**** Material to process

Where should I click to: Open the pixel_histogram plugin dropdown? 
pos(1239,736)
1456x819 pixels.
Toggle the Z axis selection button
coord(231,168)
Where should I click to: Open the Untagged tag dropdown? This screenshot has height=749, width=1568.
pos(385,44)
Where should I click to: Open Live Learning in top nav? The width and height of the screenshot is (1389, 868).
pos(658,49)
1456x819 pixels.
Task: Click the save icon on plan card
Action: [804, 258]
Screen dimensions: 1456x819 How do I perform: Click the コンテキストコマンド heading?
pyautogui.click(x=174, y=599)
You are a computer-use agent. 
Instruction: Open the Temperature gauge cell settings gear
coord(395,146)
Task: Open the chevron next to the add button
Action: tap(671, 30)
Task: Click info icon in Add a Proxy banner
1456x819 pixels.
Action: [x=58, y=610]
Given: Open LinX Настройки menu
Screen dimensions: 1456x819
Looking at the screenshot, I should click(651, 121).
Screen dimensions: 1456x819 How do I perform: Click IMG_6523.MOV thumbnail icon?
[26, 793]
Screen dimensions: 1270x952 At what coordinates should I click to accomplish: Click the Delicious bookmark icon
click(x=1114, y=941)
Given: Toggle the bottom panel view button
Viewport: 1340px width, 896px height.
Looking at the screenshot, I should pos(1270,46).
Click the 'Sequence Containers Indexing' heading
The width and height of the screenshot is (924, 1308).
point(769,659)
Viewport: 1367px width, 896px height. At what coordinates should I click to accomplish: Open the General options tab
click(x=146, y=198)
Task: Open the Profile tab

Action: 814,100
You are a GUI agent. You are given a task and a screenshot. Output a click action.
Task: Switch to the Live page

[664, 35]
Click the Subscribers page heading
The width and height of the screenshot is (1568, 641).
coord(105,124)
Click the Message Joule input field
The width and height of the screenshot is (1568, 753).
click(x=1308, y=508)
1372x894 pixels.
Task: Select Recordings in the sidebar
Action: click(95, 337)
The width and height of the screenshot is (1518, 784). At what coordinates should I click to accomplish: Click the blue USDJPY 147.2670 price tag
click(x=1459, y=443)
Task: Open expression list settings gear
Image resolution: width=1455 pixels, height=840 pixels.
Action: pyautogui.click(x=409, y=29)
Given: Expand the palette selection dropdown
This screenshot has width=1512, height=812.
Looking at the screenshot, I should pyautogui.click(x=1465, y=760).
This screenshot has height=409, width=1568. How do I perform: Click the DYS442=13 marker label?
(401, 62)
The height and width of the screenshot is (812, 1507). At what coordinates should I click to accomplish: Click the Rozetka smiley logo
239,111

********

Task goal: Every line in the records that holds the word "agent" should be copied into the answer.

Answer:
You are a computer-use agent. 
You are a GUI agent. You are given a task and a screenshot. Output a click action.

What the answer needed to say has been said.